CALGARY — After a weekend that left two people dead and another in critical condition on Calgary roads, the Government of Alberta moved swiftly to reassure residents that the trauma response is being routed to the appropriate one of the province's recently quadrupled health agencies, pending a jurisdictional review expected to conclude well after everyone involved has either recovered or hasn't.
"Albertans can rest assured that emergency care remains a top priority of one of our four exciting new organizations," said a Health Ministry spokesperson, declining to specify which. "Acute Care Alberta handles the hospital, Recovery Alberta handles what comes after, Primary Care Alberta handles the part where you try to get a family doctor, and the fourth one is largely a logo. We are confident the patient will reach the correct silo eventually."

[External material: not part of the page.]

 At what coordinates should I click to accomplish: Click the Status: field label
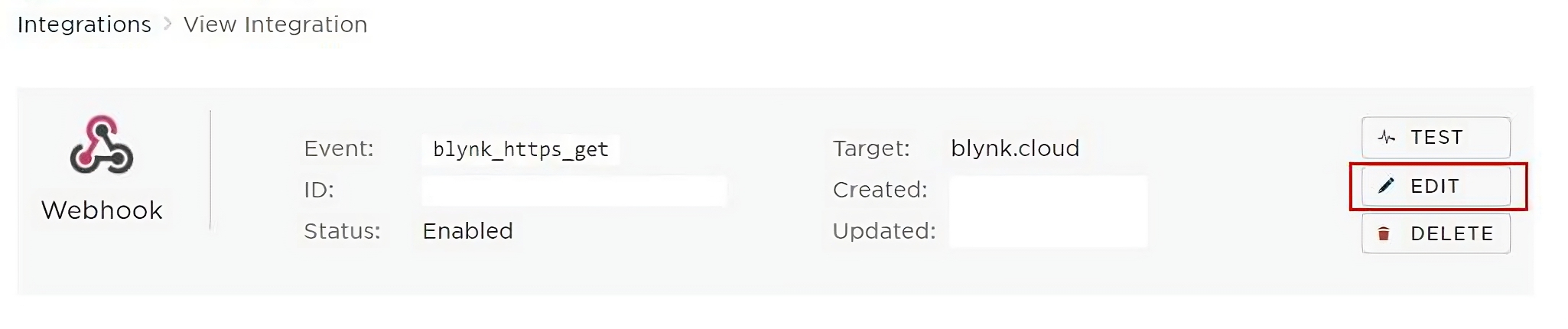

The province noted that emergency room wait times have, by several internal metrics, never looked better. "We've found that when you split one health system into four, the wait times technically improve for at least three of them," the spokesperson said, "because nobody is sure which one to wait in."
Asked whether the government might address the conditions on the roads themselves — speed enforcement, intersection design, or the trauma surgeons increasingly described as a renewable resource — officials clarified that road safety falls under a different ministry, and that ministry was unfortunately attending a ribbon-cutting for a privately operated surgical facility that does not perform emergency trauma surgery.
Premier Danielle Smith, speaking briefly, framed the weekend as further evidence that Albertans value freedom, including the freedom to be treated by an org chart. "The federal government would have you believe a 'connected health system' is something to want," she said. "We believe Albertans are smart enough to find their own way through a flowchart while bleeding."
At press time, the injured were reported to be in stable condition, the agencies were reported to be in talks about which one would claim credit, and the roads were reported to be exactly as they were on Friday.